The Los Angeles Lakers closed out the Houston Rockets in six games without Luka Dončić.
Nobody picked the Los Angeles Lakers to survive this series.
Luka Dončić, their leading scorer, missed all six games against the Houston Rockets with a hamstring strain.
Austin Reaves sat out the first four with an oblique injury, and then the Rockets ripped off back-to-back wins to turn a 3-0 lead into a sweat.
The Lakers finished it Friday night with a 98-78 blowout in Game 6, and JJ Redick did not hold back when asked about the doubters.
"Leadership was critical," Redick said after the game. "A few weeks ago it felt bleak after those tough losses, but our guys didn't let go of the rope. To be written off and still win a playoff series speaks to the character of this team."
LeBron Carried the Load
LeBron James was the whole show.
The 41-year-old put up 23.2 points, 7.2 rebounds and 8.3 assists across six games, and most nights he was the only Laker who could create anything off the dribble.

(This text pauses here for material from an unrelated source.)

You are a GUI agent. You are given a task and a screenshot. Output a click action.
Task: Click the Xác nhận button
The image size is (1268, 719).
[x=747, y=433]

He went for 28 in the closeout and Houston had no answer.
His regular season numbers, 20.9 points, 6.1 rebounds and 7.2 assists across 60 games for a 53-29 team, already showed how much Los Angeles leans on him.

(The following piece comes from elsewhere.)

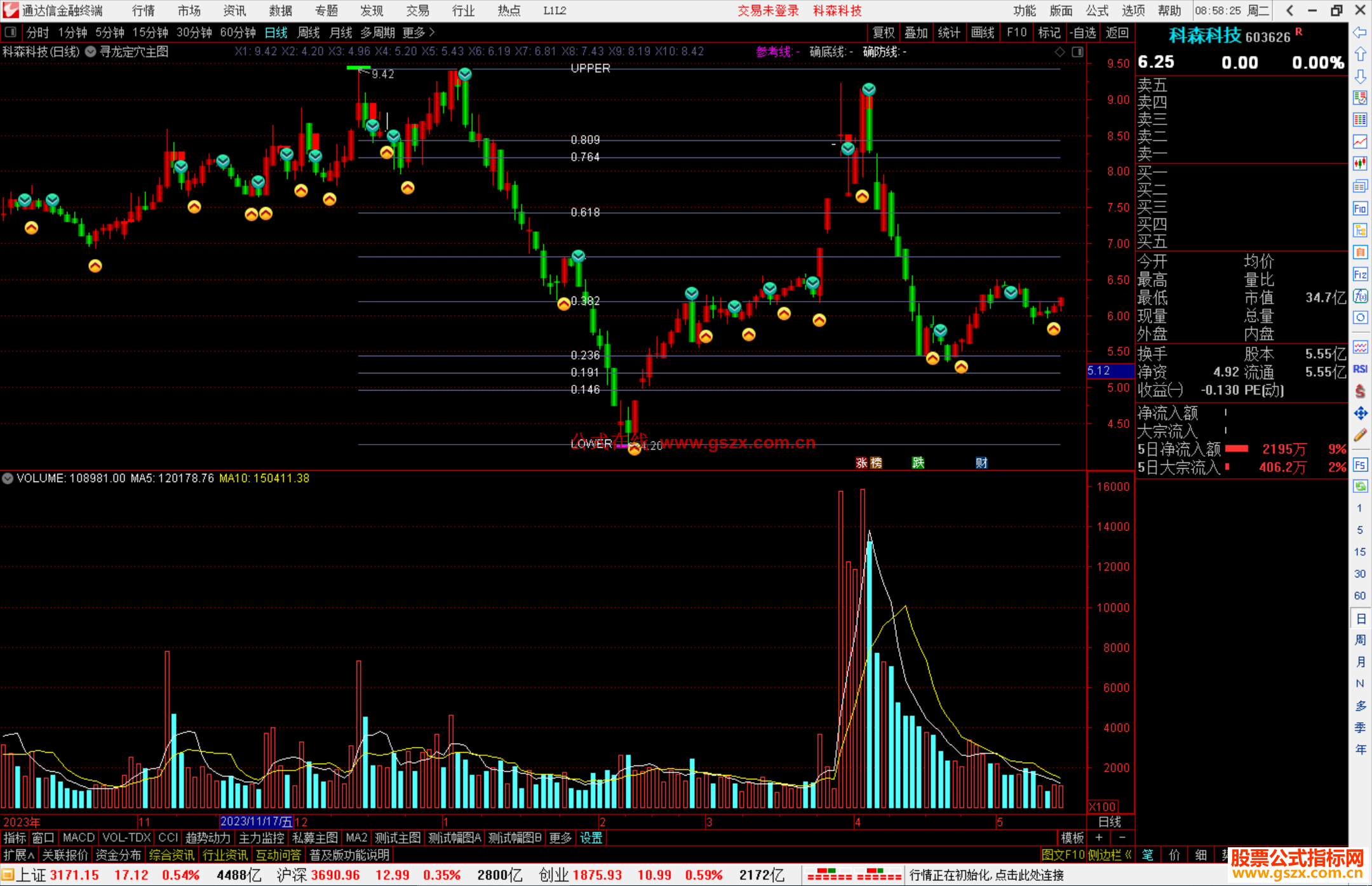Image resolution: width=1372 pixels, height=886 pixels.
Task: Collapse the sidebar with 侧边栏 button
Action: [x=1110, y=855]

The playoffs made it louder.
Getting Austin Reaves back for Games 5 and 6 helped, even if his impact showed up more in his Game 6 defense than on the scoreboard.
Reaves averaged 23.3 points and 5.5 assists during the regular season before going down in early April, and just having another ball handler next to LeBron loosened things up for a group grinding through every possession.
Houston made things interesting by winning Games 4 and 5 with their young core stepping up, but the Rockets could not keep it going without Kevin Durant, who missed five of six games.
Reed Sheppard went 1-for-10 from three in Game 6 and Houston shot 35 percent as a team.
It was done by halftime.
Now Comes the Hard Part
Winning this series earns the Lakers a second-round matchup with the defending champion Oklahoma City Thunder, who swept the Suns and went 64-18 in the regular season.
Game 1 is Tuesday in Oklahoma City.
The Lakers went 0-4 against the Thunder this year, including the April blowout where both Dončić and Reaves got hurt, so the gap on paper between these two teams is huge.
But Redick's words from Friday night feel worth remembering heading into Tuesday.
The Lakers were counted out after back-to-back losses brought the Rockets within a game of tying the series.
They were counted out the moment Dončić went down. Nobody would have blamed this group for folding.
They just did not.
Whether that matters against Shai Gilgeous-Alexander and the Thunder is a fair question, but writing off this Lakers team has not worked out for anybody yet.